- Born: Shigeru Yokota November 14, 1932Sakie Yokota February 4, 1936 (age 90)
- Died: Shigeru Yokota June 5, 2020 (aged 87)
- Occupation: Human rights activists
- Known for: Founders of the National Association for the Rescue of Japanese Kidnapped by North Korea

= Yokota family =

Family known for human rights activism

The Yokota family, husband Shigeru (November 14, 1932 – June 5, 2020) and wife Sakie (born February 4, 1936) along with their twin sons Takuya and Tetsuya founded the Japanese National Association for the Rescue of Japanese Kidnapped by North Korea in 1997. The Association supports the victims of North Korea's abductions of Japanese citizens in the late 1970s and early 1980s. The Yokotas' daughter Megumi was kidnapped in 1977 by North Korean spies; her current whereabouts are unknown.

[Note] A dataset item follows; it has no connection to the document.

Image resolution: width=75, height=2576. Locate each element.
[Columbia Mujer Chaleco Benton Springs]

Sakie Yokota once met with U.S. President George W. Bush to talk about demanding sanctions on North Korea and in 2013 she testified about her daughter's abduction.

In 2014, the Yokotas met Megumi's Korean daughter. Also in 2014, Sakie Yokota met U.S. President Barack Obama to discuss the case of her daughter and other abductees. The meeting came after a press conference Obama held with then Prime Minister Shinzo Abe. During the meeting, Obama said he was "moved by their tragic experiences."

On September 19, 2017, President of the United States Donald Trump, in a speech to the United Nations General Assembly, included Yokota in a series of accusations against the North Korean government, saying, "We know it kidnapped a sweet 13-year-old Japanese girl from a beach in her own country to enslave her as a language tutor for North Korea's spies."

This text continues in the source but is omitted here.